Gerson says he is still working on the extended Leibengut curve. He says there are two spots where it isn't perfect; I didn't manage to get the dates of those spots. Gerson is just adding in a parabola, while Don (Gerson tells us) is doing something more fancy. The goal of all of this is to come up with a final preferred template for the Type Ia template, which does go through all the data.
Mike is trying to find white dwarfs in our data by looking for things with proper motion over a baseline of (e.g.) a year.
Mike got his thesis out in December. The final thing turned out to be a progress report, as he's got a few more months of work to do. Saul suggests that Mike put a copy of the thesis on the web.
So far, he searched 9 fields, about 50 images per field. They have candidates, but they need more advanced photometry (i.e. colors). He also has trouble that his position errors don't go into nice sigma=1 gaussians; they're skinnier. His errors come from the median residual of the transformations. Saul says that as a rule of thumb, the fraction of the pixel to which you should be able to transform is 1 over the sqrt of the number of photons in the second brightest pixel. Rob points out (and Mike agrees) that the dominant errors are actually in the transformations, since we're dealing with multiple images. Those tend to be quite a bit larger than the single image centroiding error.
He chooses one image to be the "fixed" image, and he transforms all the coordinates from every image of that field to that fixed image. He uses all of the objects in a field in order to figure out the differencs in original position and position on the fixed image; that gives an estimate as error in compared position (difference in position) as a function of signal to noise. (There's an implicit assumption that most things don't move.)
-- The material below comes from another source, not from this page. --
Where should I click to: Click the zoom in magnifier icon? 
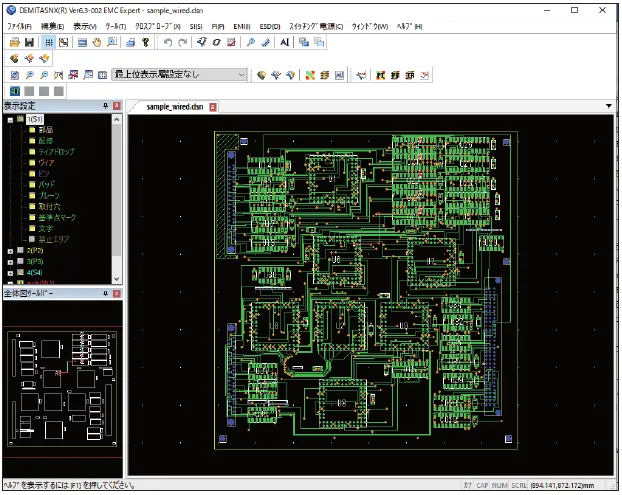click(x=30, y=75)
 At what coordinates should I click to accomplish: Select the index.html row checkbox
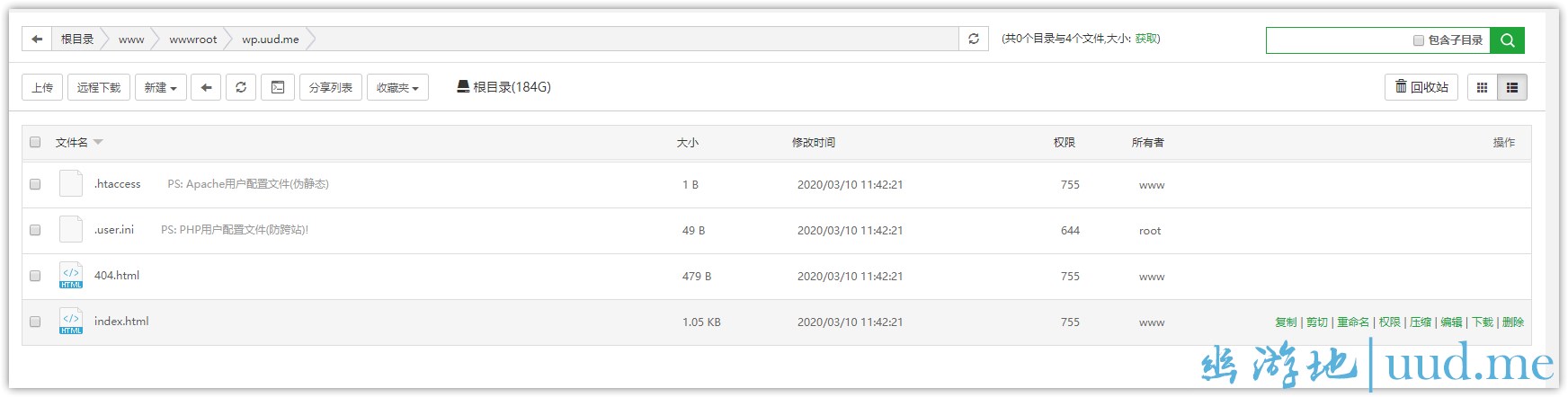click(x=35, y=322)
Eventually they plot position versus time, and fit a line to it. For all objects, the chisquare (per degree of freedom) should come out to one, but it's coming out lower right now. So, he's overestimating his error bars. Currently he's trying to figure out what's going on. One possibility is correlations in the transformations.
Gerson suggests that some of Mike's methods could be used to search out and do something with AGNs. Saul is particularly interested in this with respect to variability studies (especially with regard to things like GRB candidates).
Susana tells us that they've given the Forest Service the draft of the final plans for the observatory. She says that they're supposed to get back to her by the end of the week.
Lots of things are waiting for the move. The mirror is way dirty; they will wash and realuminize it when the telescope moves.
Alex Lewin is visiting from Davis. She's working with snminuit. Her eventual goal is to try to run the other group's data through our stuff, to see if she can duplicate their results. She will eventually need the help of Robert Quimby for running the cosmology software.
Rob talks about getting the Millenium cluster working for the nearby search.
Robert's been writing support code for the nearby search. LinCal is his deal that has a full calendar for when there is observing time, etc. He's also written "What's Up", which has a text interface (so one could telnet in to panisse as deep and test it).
Rob mentioned the DPF meeting. He said that .... had complained about our saying that our data indicates that the universe will expand forever....
ROB FILL THIS IN
oops, I never did
Saul talks about the AAS. He says the poster and talks went well. One question they got was how do you know when measuring things which are very faint that there isn't some sort of systematic observational effect futzing up your data? The biggest thing would be some sort of linearity problem. We don't think that this is likely to be an issue, but it would be nice to be able to prove it.